Folha de S. Paulo


Venezuela viola regras em prisões de opositores a Maduro, diz ONG

O descumprimento de ordens de soltura, o isolamento na cadeia, os flagrantes forjados, as detenções por tempo indefinido e a falta de independência judicial permitem qualificar como arbitrárias as prisões de opositores na Venezuela, afirma a ONG Anistia Internacional.

O relatório sobre as condições dos presos, apresentado nesta quarta-feira (26), é revelado na quarta semana de protestos contra e a favor do presidente Nicolás Maduro, que já deixaram 26 mortos e quase 1.300 encarcerados.

Federico Parra - 24.abr.2017/AFP
Policiais prendem manifestante em protesto contra Nicolás Maduro em Caracas na segunda-feira (24)
Policiais prendem manifestante em protesto contra Nicolás Maduro em Caracas na segunda-feira (24)

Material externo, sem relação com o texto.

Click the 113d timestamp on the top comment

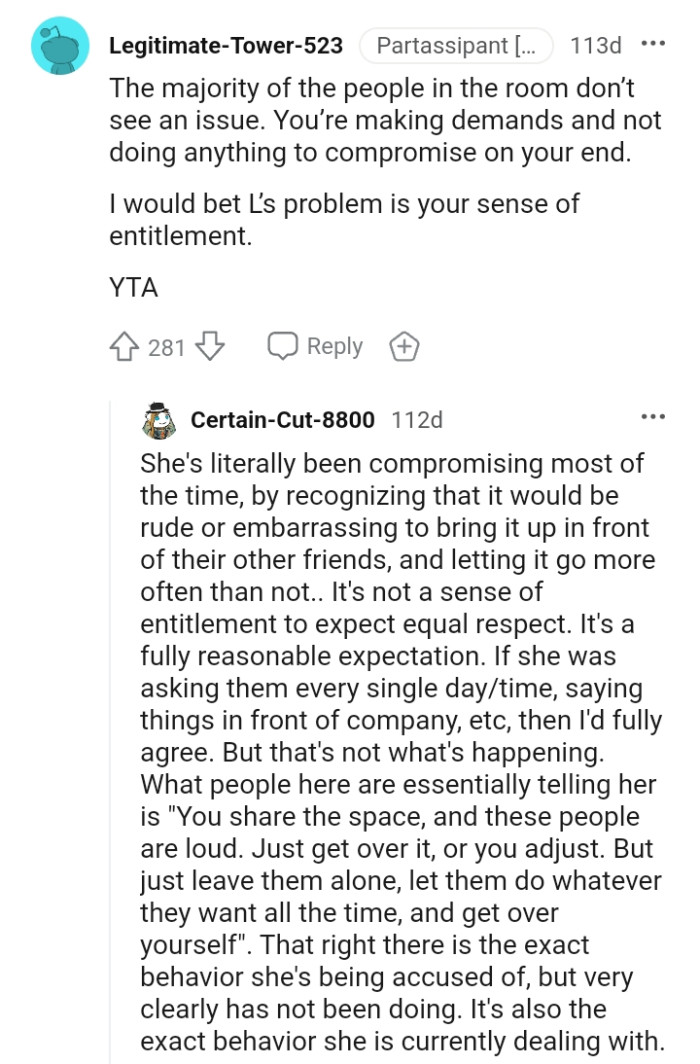click(x=595, y=45)
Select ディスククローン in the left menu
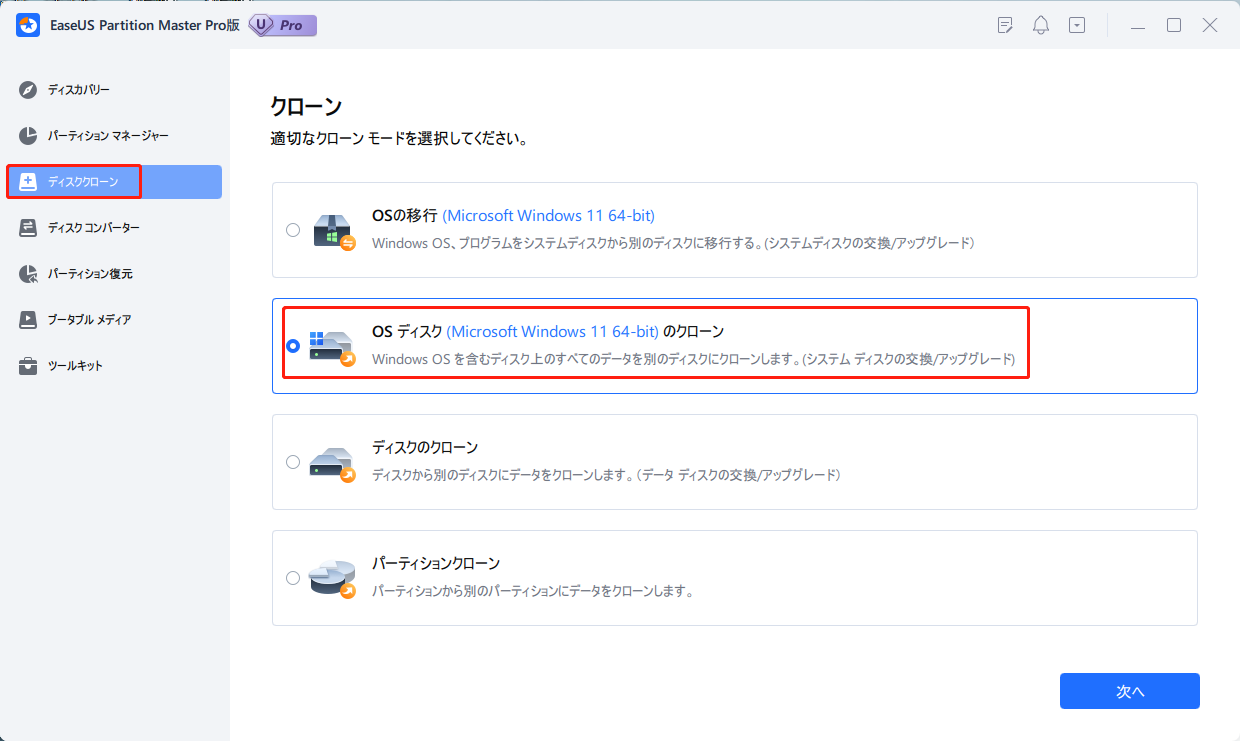This screenshot has width=1240, height=741. tap(84, 181)

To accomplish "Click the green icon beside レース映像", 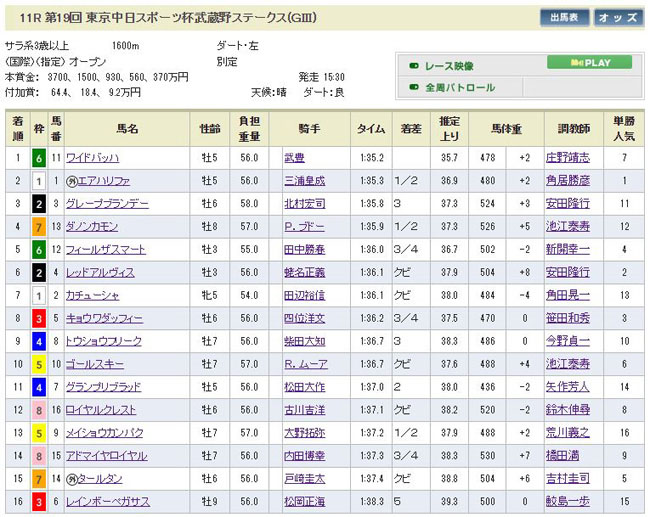I will click(x=413, y=66).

A entidade cita casos de manifestantes, dirigentes da oposição e policiais em que as autoridades não cumpriram o devido processo legal. Segundo o informe, há 16 pessoas presas com ordens de libertação determinadas.

É o caso de Yon Goicoechea, dirigente do partido Vontade Popular (direita), preso em agosto, segundo o governo, por armar bombas para um protesto. O Ministério Público declarou em outubro que ele deveria ser solto por falta de provas.

Porém, o opositor foi isolado em uma cadeia do Sebin (Serviço Bolivariano de Inteligência Nacional, espécie de polícia política) e não pode receber visitas dos advogados e da família desde setembro.

"A manutenção de pessoas detidas é um sinal inequívoco e altamente preocupante da detenção arbitrária do Sebin em casos com algum componente político", diz o relatório, que compara o isolamento à tortura.

A ONG também considera como políticas as detenções de dois filiados ao Vontade Popular: o deputado Gilber Caro e o vereador José Vicente García. Os dois também estão sob custódia do Sebin.

Caro, que tem imunidade parlamentar, foi preso em janeiro suspeito de conspiração e delitos contra a pátria. De acordo com o governo, ele trouxe armas da Colômbia para uma tentativa de golpe.

Já García, encarcerado em outubro, também foi imputado com as mesmas acusações por ter granadas em casa, dizem as autoridades. A Anistia considera as provas forjadas e as acusações, vagas.

O Vontade Popular é a sigla de Leopoldo López, condenado a 13 anos de prisão por incitação à violência, em julgamento considerado enviesado. A falta de independência do Judiciário é outro ponto criticado pela ONG.

"Isso se reflete no desconhecimento da presunção de inocência e na ausência de imparcialidade de juízes e promotores, o que leva a um julgamento injusto."

O informe menciona, por exemplo, as punições feitas a adversários de Maduro após serem pedidas por chavistas, que se repetiram neste mês.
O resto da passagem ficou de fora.